(Beginning of Supplied records)
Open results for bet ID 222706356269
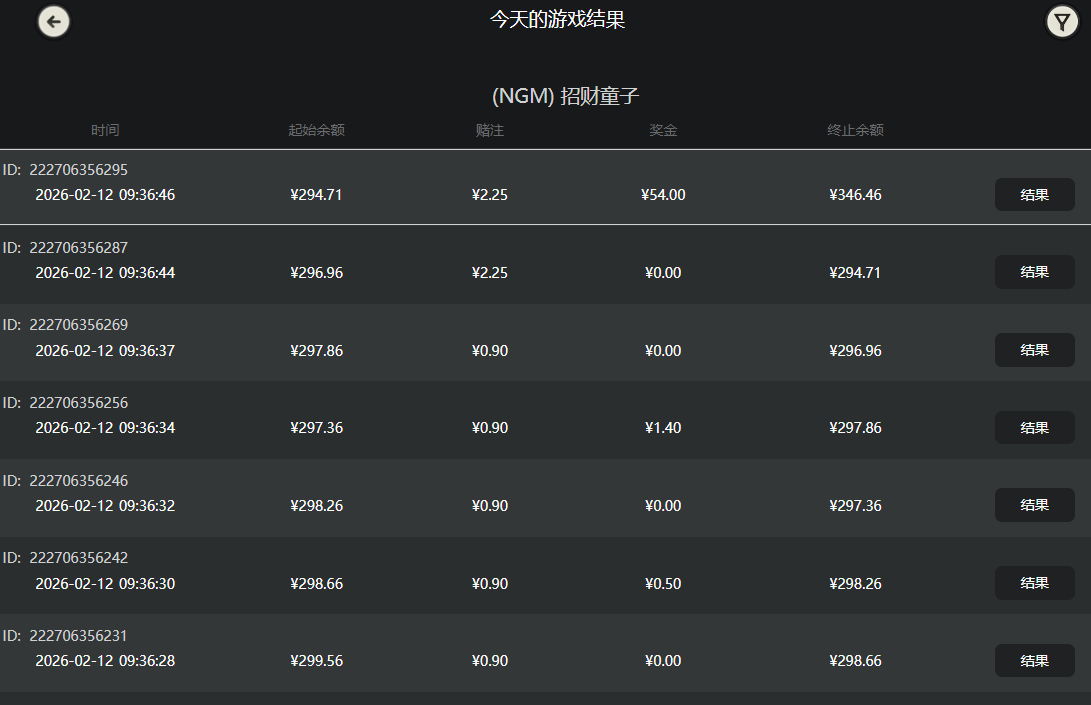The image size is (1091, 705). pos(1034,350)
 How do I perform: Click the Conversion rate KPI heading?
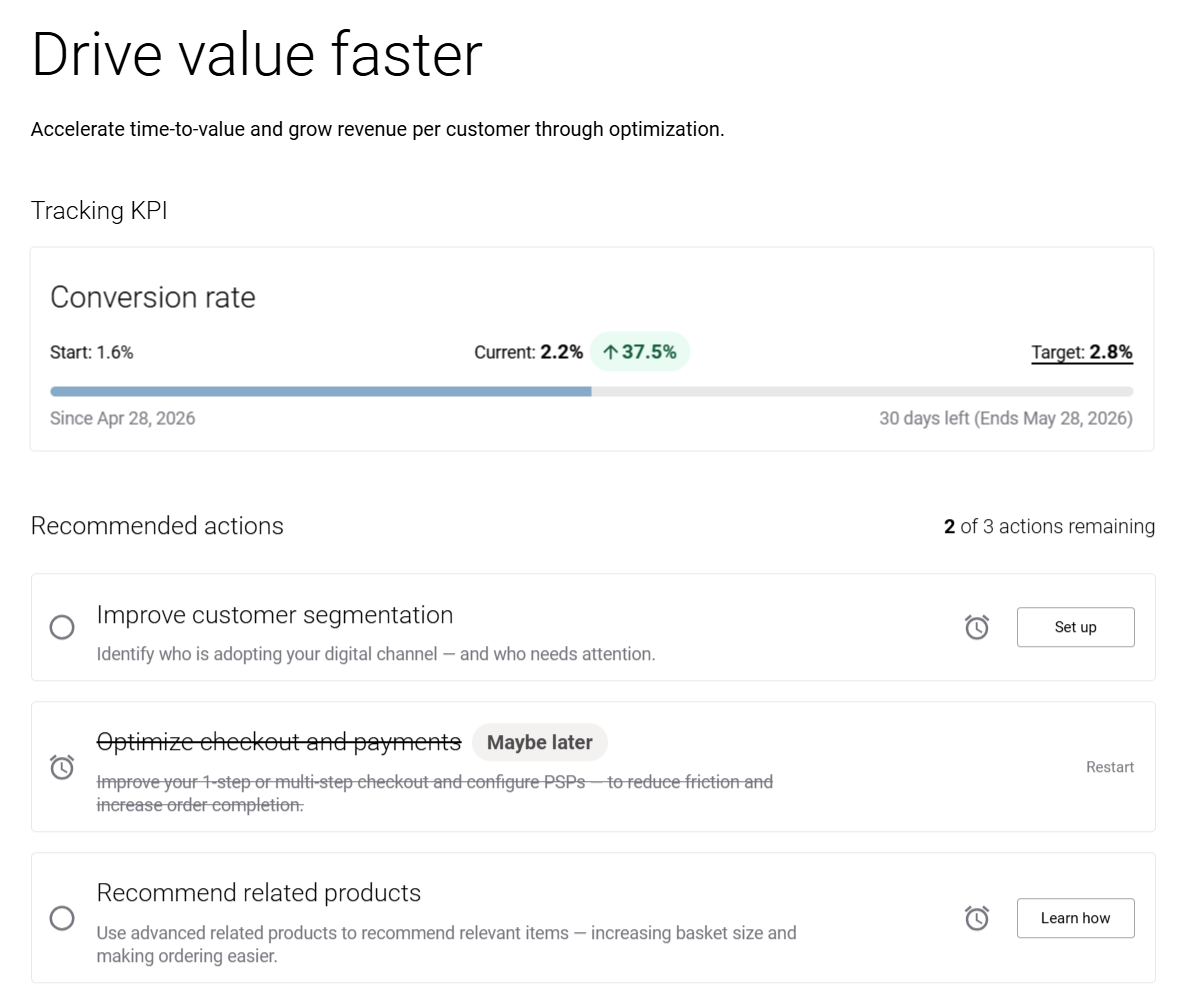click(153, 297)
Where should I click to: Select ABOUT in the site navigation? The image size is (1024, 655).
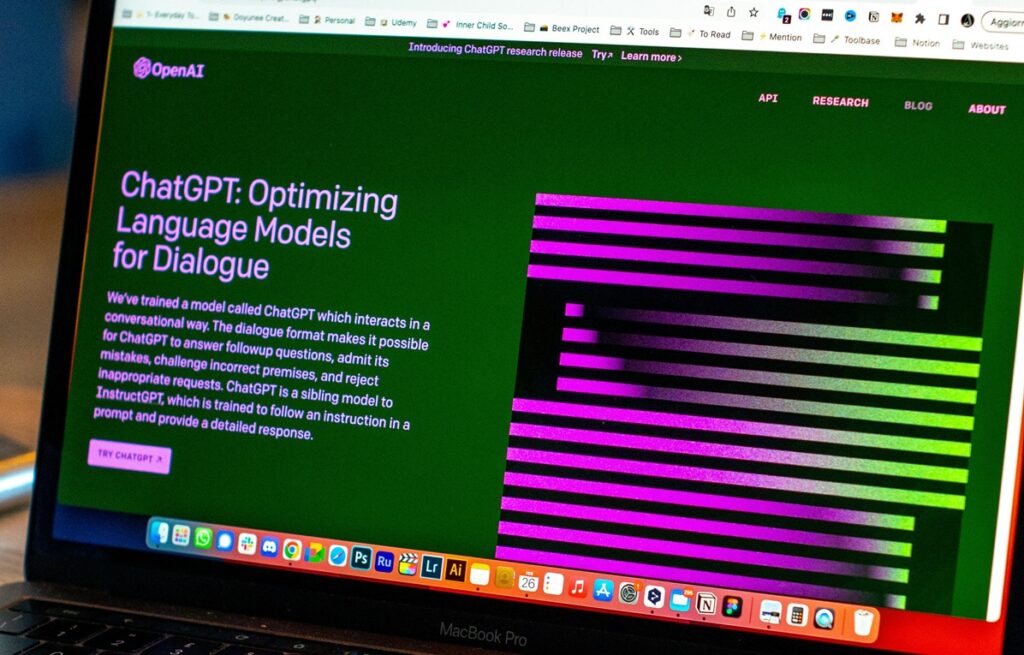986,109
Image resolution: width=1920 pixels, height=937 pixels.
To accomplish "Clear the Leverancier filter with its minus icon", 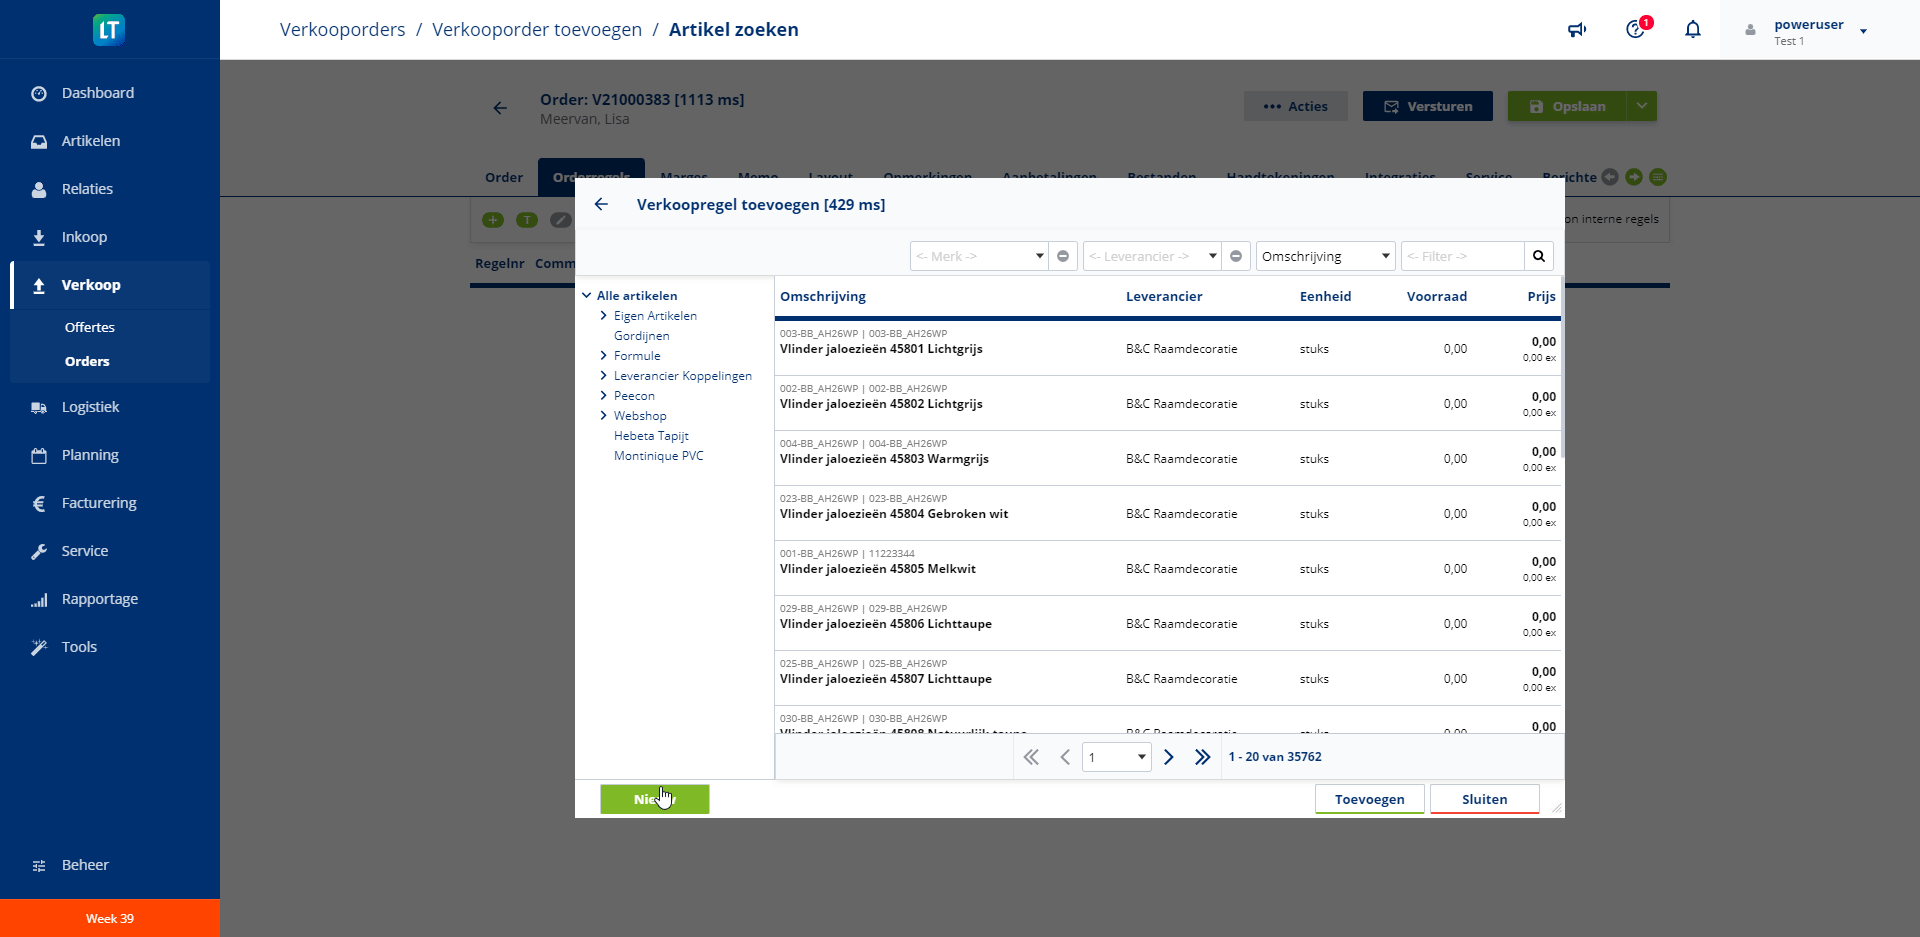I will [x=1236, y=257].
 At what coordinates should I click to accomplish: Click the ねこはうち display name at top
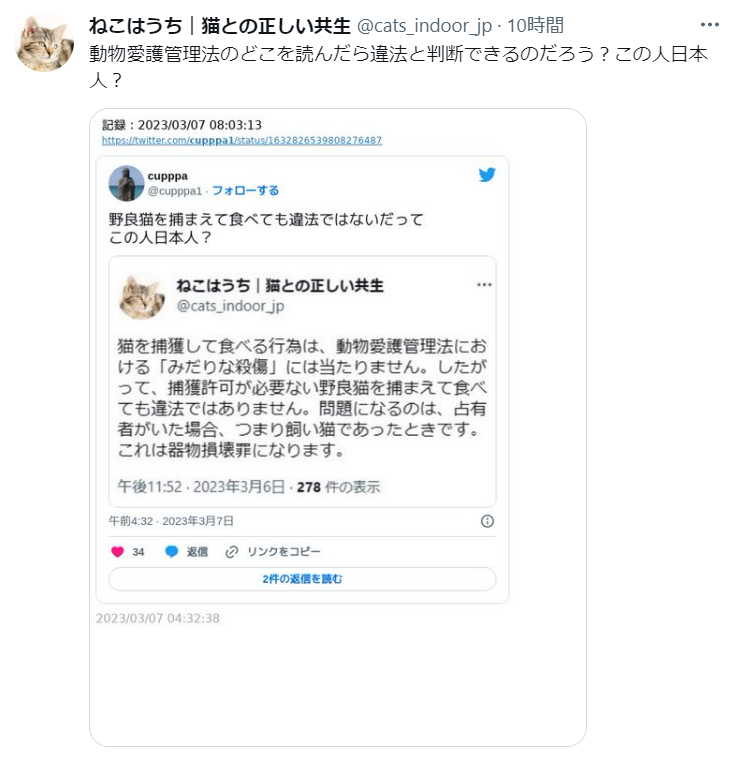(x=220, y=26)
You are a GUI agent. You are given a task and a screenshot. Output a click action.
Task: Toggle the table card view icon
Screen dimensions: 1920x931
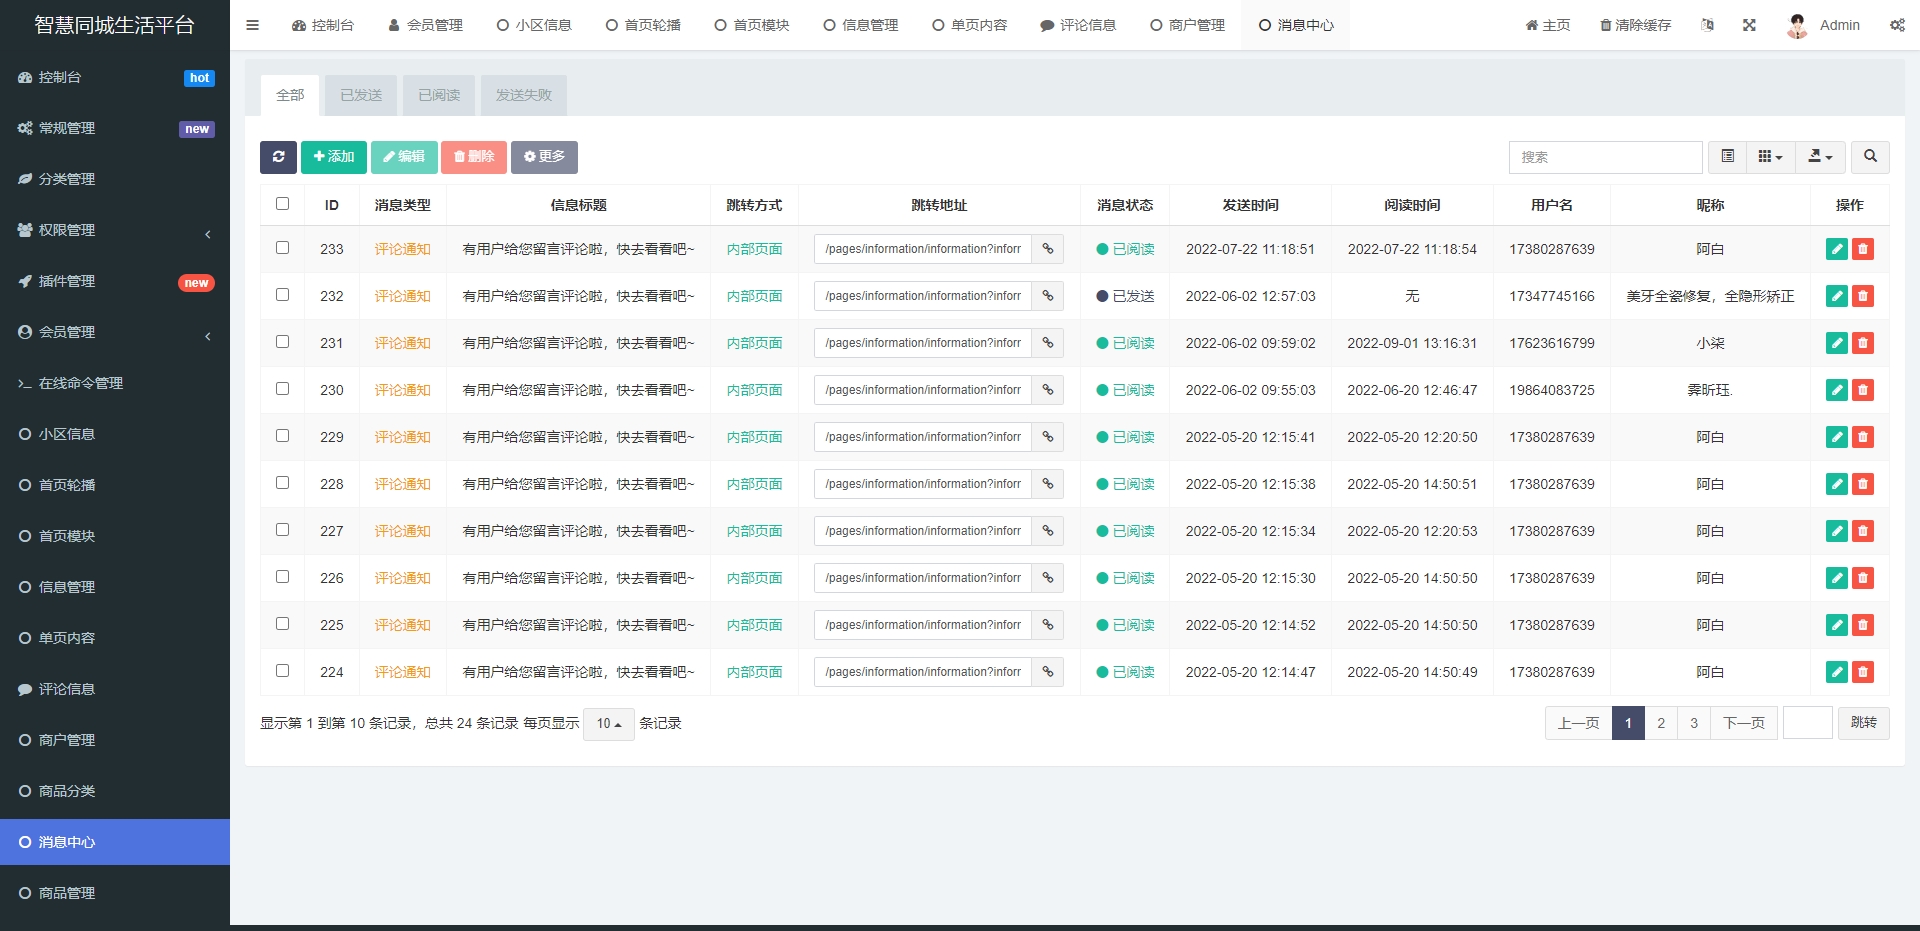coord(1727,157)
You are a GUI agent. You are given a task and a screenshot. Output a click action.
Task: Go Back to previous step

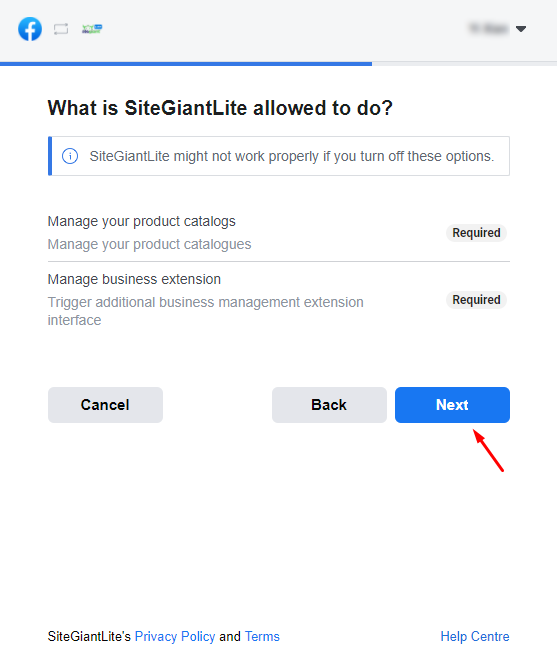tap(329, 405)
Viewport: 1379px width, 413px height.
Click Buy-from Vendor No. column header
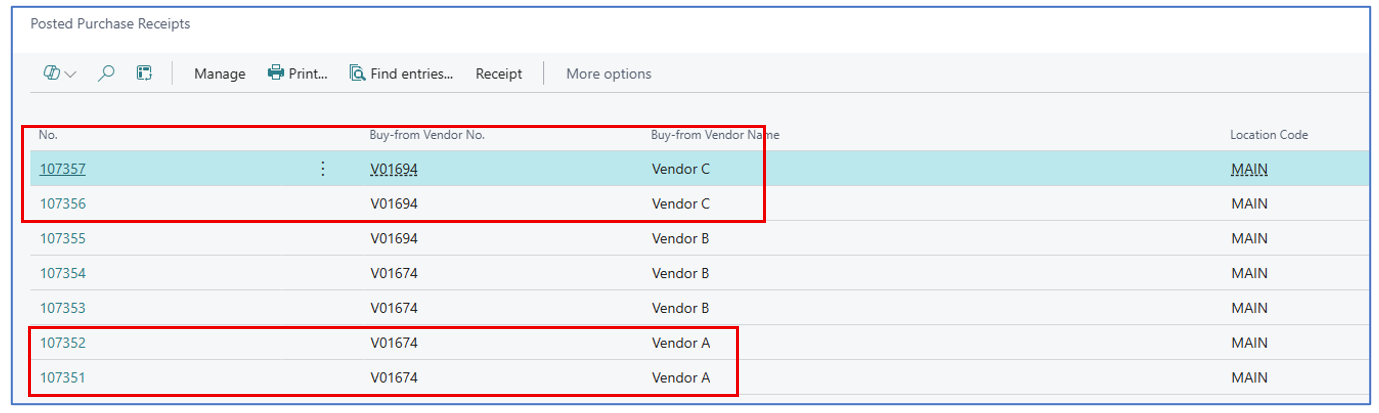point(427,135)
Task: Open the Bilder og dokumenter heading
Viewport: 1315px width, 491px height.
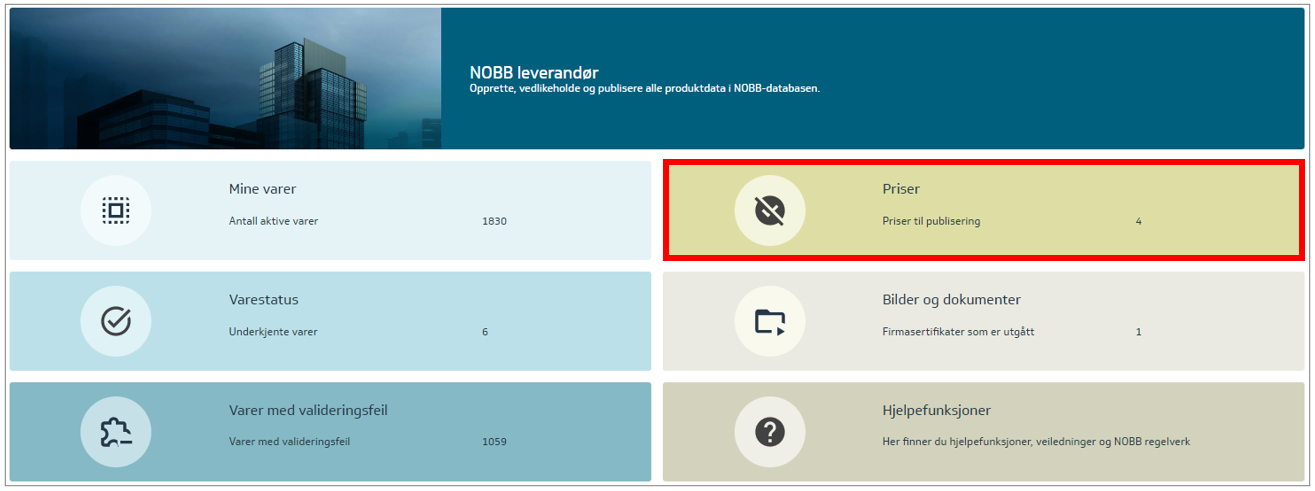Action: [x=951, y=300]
(End of Supplied records)
**Instructions for the task:** Retype exactly, and only, the lines from the one containing "At what coordinates" through the end of the material, leaving aside every picture.

**Result of the task:**
 At what coordinates should I click to accomplish: Click the ねこはうち display name at top
(x=220, y=26)
You are a GUI agent. You are given a task and a screenshot. Output a click action.
Task: Toggle the table card view icon
Screen dimensions: 1920x931
coord(1727,157)
You are a GUI agent. You are given a task and a screenshot. Output a click action.
Task: Go Back to previous step

tap(329, 405)
Viewport: 1379px width, 413px height.
Click Buy-from Vendor No. column header
point(427,135)
Task: Open the Bilder og dokumenter heading
Viewport: 1315px width, 491px height.
Action: [x=951, y=300]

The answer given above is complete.